Ya estaban metidos en el juego. No podían echarse atrás. El quiosco estaba ahí, frente a esas miradas inocentes que observaban que a la puerta le faltaba el vidrio que días atrás ellos mismos habían roto. Un cartón tapaba el hueco; una cinta de embalar marrón lo sostenía al marco. Romper esa protección o simplemente sacarla sería una pavada. Solo debían cuidarse de que nadie los viera. La calle estaba vacía. Apenas un auto pasaba velozmente. Desde el balcón de un edificio de la cuadra advirtieron que una mujer los observaba. Una señora de unos setenta años. Pero hasta ahora nada malo estaban haciendo, se sentaron en el cordón de la vereda y disimularon su intención. Esperaron varios minutos sin hablar, nerviosos, esperando ansiosamente que la señora ingresara a su departamento y los dejara actuar. Temblaban. No sabían si de frío o de miedo. La neblina no se disipaba pero comenzó a soplar viento sur, fuerte y frío. De pronto advirtieron que la única testigo había desaparecido, tan inesperadamente como había surgido el viento. Ya podían actuar libremente. Estaba todo listo para cruzar la barrera hacia el sol.
De los dos, era Valerio el que generalmente tomaba las iniciativas, por lo que dudando primero y venciendo luego el temor, de un manotazo desprendió el cartón que tapaba el agujero de la puerta. Por ese espacio pasarían tranquilamente. No volvieron a hablar. Sabían que el silencio era importante y, además, una clave. Sabían además, a pesar de su corta edad,  que para lograr el objetivo tendrían que medir cada movimiento con mucho cuidado. Primero pasó Valerio y vio todo en penumbras. Le costó adaptar su vista al ambiente. Simón cruzó el abismo segundos después, luego de comprobar que nadie los estaba observando. Tapó desde adentro nuevamente el agujero con el cartón. Lo logró a medias. La cinta ya no se adhería al marco como antes. Afuera las hojas de los árboles corrían cada vez más fuerte hacia el norte. El camino se hacía ahora más difícil debido a la oscuridad.

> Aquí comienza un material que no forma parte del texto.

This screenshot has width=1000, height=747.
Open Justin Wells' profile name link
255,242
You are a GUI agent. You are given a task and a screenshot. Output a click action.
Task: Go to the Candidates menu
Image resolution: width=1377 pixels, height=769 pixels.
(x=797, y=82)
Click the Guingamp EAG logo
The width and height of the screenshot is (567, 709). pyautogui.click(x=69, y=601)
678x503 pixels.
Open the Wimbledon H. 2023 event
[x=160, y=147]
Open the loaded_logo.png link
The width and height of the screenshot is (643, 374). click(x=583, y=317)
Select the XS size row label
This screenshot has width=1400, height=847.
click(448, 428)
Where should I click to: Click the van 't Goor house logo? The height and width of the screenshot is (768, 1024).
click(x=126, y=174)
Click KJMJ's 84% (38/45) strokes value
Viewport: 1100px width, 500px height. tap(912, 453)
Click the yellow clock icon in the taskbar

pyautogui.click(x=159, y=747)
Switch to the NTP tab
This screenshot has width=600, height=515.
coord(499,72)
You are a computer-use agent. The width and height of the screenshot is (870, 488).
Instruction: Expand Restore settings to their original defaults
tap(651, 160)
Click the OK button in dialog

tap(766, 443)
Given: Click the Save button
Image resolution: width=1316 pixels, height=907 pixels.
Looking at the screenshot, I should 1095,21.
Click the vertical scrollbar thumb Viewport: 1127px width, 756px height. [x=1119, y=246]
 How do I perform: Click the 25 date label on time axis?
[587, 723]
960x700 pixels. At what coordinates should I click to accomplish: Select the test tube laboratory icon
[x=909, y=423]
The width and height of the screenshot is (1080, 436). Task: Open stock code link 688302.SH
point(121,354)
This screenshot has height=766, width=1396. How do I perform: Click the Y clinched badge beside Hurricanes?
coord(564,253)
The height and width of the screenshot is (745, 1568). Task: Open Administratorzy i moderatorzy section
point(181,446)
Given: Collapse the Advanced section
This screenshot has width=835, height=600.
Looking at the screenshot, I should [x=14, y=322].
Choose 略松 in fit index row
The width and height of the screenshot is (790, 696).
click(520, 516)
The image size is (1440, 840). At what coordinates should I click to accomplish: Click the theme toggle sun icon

Un mundo de fantasía encontraron adentro del quiosco. Chocolates de todo tipo en una estantería, caramelos de todas clases y marcas en cajones y frascos, pelotas de goma de todos los tamaños colgaban en redecillas, innumerables juguetes ocultaban las paredes, cajas y más cajas de las figuritas que ellos mismos coleccionaban. Todo esto brillaba a pesar de la oscuridad frente a los ojos inmensos de los chiquilines. No dijeron nada, no movieron un solo dedo, solo miraban. Parecía mentira. El sueño de todo pibe de estar solo y sin guardianes adentro de un quiosco era para ellos en esos momentos una realidad. Se les hacía agua la boca.
—¡El techo! —gritó Simón.
—Sí, ahí está el agujero... Tiene una tapa.
—Pero se puede abrir. ¿Cómo subimos?
—¡Ahí! La escalera.
Subió Valerio muy lentamente mientras Simón sostenía la escalera destartalada. La tapa cedió fácilmente y un oscuro infinito se divisó en lo alto.
—¿Podremos llegar?
—No hay más que probar...
Valerio y Simón estaban poseídos por una fuerza que desconocían: el coraje y la confianza eran sus aliados. Subió también Simón. Abajo dejaban un quiosco intacto, inexplorado por dos niños que se dirigían a su destino fundamental: el sol. Un sol hermoso que imaginaban en la azotea, más allá de la neblina y de las nubes grises. Les latía el corazón desesperadamente mientras subían por las escaleras sin terminar del viejo edificio. Todo estaba oscuro. Solo el chillido de algunas ratas se escuchaba además de los pasitos infantiles. Eran dos ciegos rumbo a la luz.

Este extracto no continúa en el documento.